To this aim, cells were homogenized on ice in H2O, and the supernatant was assayed for protein content according to Lowry method (1951) [29] and used to perform enzyme assays as previously described [30].

Briefly, catalase activity was assayed by measuring the consumption of H2O2 at 240 nm for 1 min at 30 °C according to Aebi (1984) [31]. The incubation mixture included: 50 µL H2O2 200 mM, 50–100 µg of proteins of sample, and Na-phosphate buffer (50 mM pH 7.0) to reach a final volume of 1 mL. One unit of catalase activity is defined as amount of enzyme required to catalyze the decomposition of 1 µmol H2O2 min−1.

The glutathione reductase (GR) activity was assayed according to Pinto et al. (1984) [32]. Briefly, GSSG reduction and NADPH consumption were recorded at 340 nm. The incubation mixture included: 20 µL GSSG 125 mM, 11 µL NADPH 11 mM, 50–100 µg of proteins of sample, and K-phosphate buffer (100 mM pH 7.0) to 1 mL final volume.

The activity of selenium-dependent glutathione peroxidase (GPx) was assayed according to Prohaska and Ganther (1976) [33] by following the decrease in the absorbance at 340 nm for 5 min, which corresponds to the rate of GSH oxidation to GSSG in the presence of NADPH and GR. The incubation mixture included: 20 µL GSH 100 mM, 10 µL NADPH 11 mM, GR 1 Unit, 10 µL TBUT 20 mM, 50–100 µg of proteins of sample, and EDTA-K phosphate buffer to 1 mL final volume. One unit of GR or GPx activity is defined as the amount of enzyme required to catalyze the oxidation of 1 mmol NADPH min−1.

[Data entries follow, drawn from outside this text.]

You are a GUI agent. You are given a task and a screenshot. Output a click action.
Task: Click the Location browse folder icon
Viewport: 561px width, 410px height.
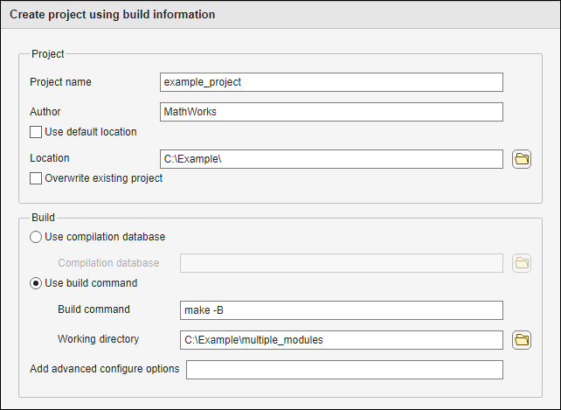522,159
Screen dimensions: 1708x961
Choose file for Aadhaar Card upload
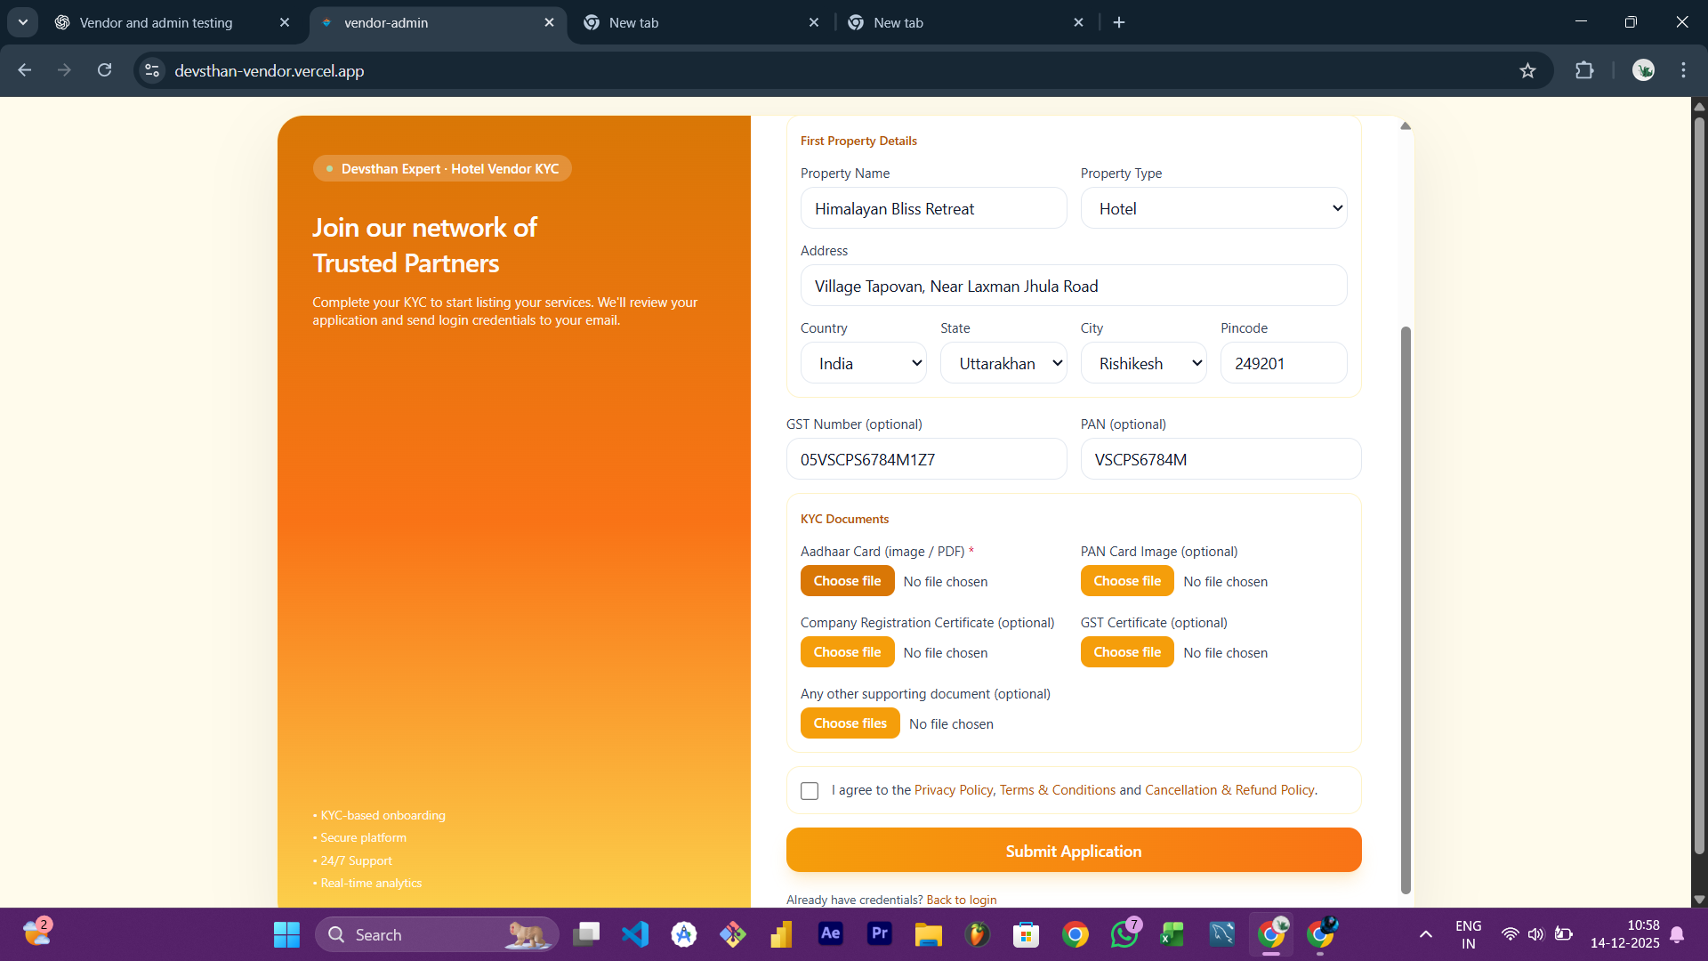847,581
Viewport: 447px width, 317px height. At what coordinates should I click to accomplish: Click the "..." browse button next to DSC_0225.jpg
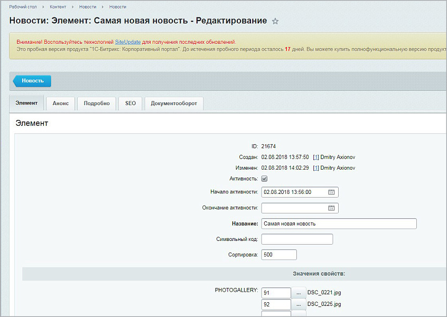tap(299, 304)
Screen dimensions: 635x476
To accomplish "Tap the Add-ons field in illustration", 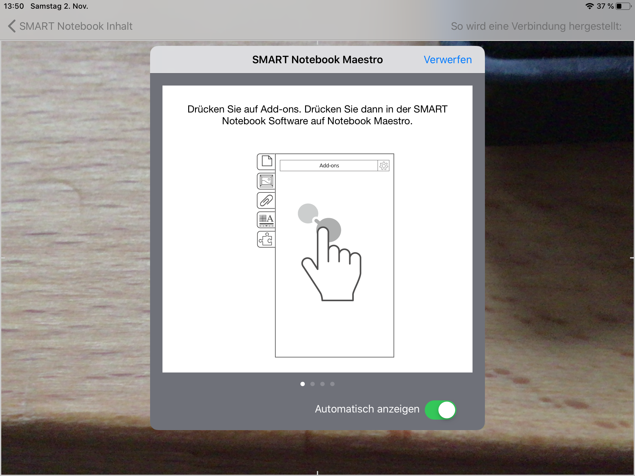I will [x=329, y=166].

Total glutathione content was assayed according to Griffith (1985) [34] with slight modifications. Briefly, the sulfhydryl group of GSH, also generated from GSSG by adding GR, reacts with DTNB (5,50-dithio-bis-2-nitrobenzoic acid) and produces a yellow-colored 5-thio-2-nitrobenzoic acid (TNB). The rate of TNB production is directly proportional to the concentration of GSH in the sample. Measurement of the absorbance of TNB at 412 nm provides an accurate estimation of the GSH level present in the sample.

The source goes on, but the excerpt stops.